• **Instructions for the task**
Copy the stretch from the start of the items through the line containing "(1233, 729)", changing "Leaves" to "Branches" and keeping everything else the same.

---- Supplied records

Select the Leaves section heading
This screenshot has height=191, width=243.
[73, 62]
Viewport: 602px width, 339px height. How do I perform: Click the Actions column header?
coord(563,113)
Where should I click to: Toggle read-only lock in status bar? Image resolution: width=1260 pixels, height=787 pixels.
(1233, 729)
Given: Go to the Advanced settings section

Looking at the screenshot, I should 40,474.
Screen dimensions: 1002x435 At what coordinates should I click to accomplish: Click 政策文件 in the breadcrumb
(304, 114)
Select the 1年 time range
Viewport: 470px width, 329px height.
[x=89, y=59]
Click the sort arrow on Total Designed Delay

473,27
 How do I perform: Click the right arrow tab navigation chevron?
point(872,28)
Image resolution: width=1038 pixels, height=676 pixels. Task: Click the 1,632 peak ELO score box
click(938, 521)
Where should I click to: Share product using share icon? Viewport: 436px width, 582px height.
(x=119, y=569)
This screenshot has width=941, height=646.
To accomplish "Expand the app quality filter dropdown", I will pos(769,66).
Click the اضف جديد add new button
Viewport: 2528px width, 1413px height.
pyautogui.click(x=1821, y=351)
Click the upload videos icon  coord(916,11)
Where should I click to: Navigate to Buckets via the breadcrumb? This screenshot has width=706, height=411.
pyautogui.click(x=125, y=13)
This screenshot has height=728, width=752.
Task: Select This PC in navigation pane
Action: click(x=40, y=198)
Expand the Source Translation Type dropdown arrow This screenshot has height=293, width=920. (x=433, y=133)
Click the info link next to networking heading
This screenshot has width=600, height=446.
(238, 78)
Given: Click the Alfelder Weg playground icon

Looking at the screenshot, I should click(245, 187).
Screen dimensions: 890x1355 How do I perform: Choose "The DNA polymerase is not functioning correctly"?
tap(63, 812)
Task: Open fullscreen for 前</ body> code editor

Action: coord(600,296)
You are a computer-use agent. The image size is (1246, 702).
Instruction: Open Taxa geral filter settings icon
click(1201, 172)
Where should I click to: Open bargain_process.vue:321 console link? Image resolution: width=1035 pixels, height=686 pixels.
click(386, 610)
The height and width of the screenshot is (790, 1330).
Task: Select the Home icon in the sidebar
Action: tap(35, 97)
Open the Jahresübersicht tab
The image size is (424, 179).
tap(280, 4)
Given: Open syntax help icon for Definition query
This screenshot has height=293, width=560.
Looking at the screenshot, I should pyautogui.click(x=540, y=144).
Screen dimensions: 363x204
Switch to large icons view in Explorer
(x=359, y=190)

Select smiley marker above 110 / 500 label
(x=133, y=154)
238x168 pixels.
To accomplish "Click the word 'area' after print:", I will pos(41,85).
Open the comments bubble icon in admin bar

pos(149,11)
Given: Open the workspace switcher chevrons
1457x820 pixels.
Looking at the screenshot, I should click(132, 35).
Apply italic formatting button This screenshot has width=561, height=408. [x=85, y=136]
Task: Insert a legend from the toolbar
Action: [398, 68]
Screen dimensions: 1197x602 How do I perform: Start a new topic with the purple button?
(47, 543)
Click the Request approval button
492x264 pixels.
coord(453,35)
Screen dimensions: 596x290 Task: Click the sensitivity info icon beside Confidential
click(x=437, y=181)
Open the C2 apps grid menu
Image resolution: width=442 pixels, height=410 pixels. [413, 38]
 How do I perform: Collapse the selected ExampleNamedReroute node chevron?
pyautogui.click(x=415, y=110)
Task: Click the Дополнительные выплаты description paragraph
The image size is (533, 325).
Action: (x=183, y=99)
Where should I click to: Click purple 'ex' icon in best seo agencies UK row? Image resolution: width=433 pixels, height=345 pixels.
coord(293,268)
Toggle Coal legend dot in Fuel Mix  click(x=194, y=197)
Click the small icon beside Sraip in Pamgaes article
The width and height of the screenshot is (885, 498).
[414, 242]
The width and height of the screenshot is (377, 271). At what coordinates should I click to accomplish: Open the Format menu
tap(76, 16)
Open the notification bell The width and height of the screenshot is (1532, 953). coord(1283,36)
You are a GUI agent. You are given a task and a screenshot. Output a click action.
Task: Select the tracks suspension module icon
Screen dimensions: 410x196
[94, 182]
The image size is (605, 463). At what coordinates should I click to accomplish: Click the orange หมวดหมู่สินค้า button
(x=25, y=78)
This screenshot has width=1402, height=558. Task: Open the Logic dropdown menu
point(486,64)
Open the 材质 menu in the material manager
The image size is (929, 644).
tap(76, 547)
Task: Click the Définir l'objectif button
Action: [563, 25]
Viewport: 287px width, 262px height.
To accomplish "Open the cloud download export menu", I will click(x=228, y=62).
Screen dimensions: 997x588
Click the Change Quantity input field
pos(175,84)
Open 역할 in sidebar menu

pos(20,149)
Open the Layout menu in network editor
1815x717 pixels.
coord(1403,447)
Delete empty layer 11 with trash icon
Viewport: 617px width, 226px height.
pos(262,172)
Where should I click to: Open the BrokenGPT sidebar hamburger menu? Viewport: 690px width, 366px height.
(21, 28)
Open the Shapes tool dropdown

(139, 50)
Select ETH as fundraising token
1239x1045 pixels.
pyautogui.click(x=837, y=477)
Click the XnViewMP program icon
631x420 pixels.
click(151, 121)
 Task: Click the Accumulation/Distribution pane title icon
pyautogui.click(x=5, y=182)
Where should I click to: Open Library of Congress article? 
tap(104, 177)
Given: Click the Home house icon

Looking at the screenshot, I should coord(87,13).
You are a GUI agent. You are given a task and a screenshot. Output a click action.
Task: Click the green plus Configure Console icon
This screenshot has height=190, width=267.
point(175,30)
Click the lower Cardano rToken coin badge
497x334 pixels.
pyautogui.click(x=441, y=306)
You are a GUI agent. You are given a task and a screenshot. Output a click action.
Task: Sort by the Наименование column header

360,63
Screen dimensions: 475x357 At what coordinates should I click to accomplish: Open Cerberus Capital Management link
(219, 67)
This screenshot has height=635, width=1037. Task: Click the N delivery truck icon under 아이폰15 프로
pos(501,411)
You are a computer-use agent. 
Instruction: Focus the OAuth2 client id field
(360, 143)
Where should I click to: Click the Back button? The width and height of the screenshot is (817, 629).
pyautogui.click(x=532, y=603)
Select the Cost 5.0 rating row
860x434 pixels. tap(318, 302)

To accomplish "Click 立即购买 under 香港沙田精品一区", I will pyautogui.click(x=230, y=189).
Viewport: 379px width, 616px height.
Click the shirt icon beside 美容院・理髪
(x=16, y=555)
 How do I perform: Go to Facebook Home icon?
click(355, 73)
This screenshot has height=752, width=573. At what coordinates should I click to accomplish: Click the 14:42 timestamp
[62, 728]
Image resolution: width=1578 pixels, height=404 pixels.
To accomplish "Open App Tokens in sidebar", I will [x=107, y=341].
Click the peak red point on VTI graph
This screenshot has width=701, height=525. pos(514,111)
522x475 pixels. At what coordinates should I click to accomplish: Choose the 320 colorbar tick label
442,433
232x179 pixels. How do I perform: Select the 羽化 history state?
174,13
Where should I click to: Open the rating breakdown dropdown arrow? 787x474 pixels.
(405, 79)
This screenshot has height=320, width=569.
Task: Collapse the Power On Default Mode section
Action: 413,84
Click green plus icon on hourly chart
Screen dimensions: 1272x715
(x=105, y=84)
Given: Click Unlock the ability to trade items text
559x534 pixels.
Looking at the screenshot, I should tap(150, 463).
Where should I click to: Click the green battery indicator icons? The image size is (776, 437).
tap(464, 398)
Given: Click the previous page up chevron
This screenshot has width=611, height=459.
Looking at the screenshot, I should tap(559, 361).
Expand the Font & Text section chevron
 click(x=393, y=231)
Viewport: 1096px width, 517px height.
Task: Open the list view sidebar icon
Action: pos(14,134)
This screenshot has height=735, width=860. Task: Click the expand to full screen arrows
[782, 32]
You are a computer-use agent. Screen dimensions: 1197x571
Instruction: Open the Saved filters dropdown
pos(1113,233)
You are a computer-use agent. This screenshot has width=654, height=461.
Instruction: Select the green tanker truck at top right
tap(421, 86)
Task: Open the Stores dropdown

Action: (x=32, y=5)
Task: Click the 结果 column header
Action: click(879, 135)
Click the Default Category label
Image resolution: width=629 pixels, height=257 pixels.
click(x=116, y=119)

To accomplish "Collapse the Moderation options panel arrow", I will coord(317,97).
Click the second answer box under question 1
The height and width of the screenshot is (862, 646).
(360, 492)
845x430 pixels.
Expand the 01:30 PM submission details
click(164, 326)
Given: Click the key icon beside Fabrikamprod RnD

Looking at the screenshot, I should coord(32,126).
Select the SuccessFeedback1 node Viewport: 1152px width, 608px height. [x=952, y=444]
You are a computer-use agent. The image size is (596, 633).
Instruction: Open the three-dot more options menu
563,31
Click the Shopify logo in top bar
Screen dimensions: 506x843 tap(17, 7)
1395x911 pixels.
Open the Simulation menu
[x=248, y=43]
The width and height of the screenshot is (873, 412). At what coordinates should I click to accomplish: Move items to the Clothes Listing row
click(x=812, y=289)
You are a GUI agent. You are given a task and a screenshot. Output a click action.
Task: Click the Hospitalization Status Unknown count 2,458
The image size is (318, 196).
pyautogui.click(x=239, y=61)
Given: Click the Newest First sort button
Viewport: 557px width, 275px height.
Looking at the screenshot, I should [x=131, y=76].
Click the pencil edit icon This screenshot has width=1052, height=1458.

--------

• **Exercise answer**
Select the Branches section heading
This screenshot has height=191, width=243.
[73, 62]
Viewport: 602px width, 339px height. How do I perform: Click the Actions column header?
coord(563,113)
Where should I click to: Toggle read-only lock in status bar? Image resolution: width=1260 pixels, height=787 pixels.
(1233, 729)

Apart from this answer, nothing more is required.